Microsoft has identified multiple exploitation attempts. These range from basic host enumeration, attempts to install a cryptocurrency miner or file share, and attempted installations of the Mirai botnet.

“Due to the number of easily adaptable proof of concept exploits available and the volume of reconnaissance-type attacks, we are anticipating an increase in the number of effects-type attacks (coin miners, bot installation, etc),” reads a Microsoft OMIGOD advisory.

Saying most Azure services that use OMI do so without exposing the HTTP/S port, some Azure products, such as Configuration Management, does expose an HTTP/S port listening to OMI (typically port 5986). The configuration where the HTTP/S listener is enabled could allow remote code execution.

In particular, anyone with access to an endpoint running a vulnerable version (less than of the OMI agent can execute arbitrary commands over an HTTP request without an authorisation header. This configuration facilitates the vulnerability CVE-2021-38647.

Cloud security company Wiz uncovered the OMIGOD vulnerabilities last week. Wiz says over 65% of sampled Azure customers were exposed, and almost all unknowingly.

“Although widely used, OMI’s functions within Azure VMs are almost completely undocumented, and there are no clear guidelines for customers regarding how to check and/or upgrade existing OMI versions,” said Wiz’s Nir Ohfeld.

Wiz says an exposed HTTP/S port is the “holy grail” for cyber-attackers.

While Microsoft publicised the OMIGOD vulnerabilities a week ago, the background nature of OMI in Azure means many clients are not aware of the risks or even that it exists.

Further, OMI runs within a client’s virtual infrastructure. As a rule, Microsoft does not consider itself responsible for the security within that infrastructure.

Lydia Leong, Distinguished VP and Analyst at consultancy Gartner, says it has been a bad week for Azure and Microsoft.

“Cloud requires customers to trust what they cannot control,” she says.
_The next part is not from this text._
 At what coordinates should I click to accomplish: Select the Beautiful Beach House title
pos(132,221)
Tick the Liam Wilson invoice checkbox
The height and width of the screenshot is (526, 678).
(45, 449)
The security analyst argues while publicity about vulnerabilities like OMIGOD may draw in further bad actors, the need for transparency from providers like Microsoft is critical.

“Cloud, especially at a massive scale, is a highly complex software system. As humans, we are really bad at figuring out the risk of complex systems. And each time there’s a failure, a thousand outraged voices cry out, ‘How could they let this happen?’”

Microsoft has made a patch available for OMI to mitigate the current vulnerability.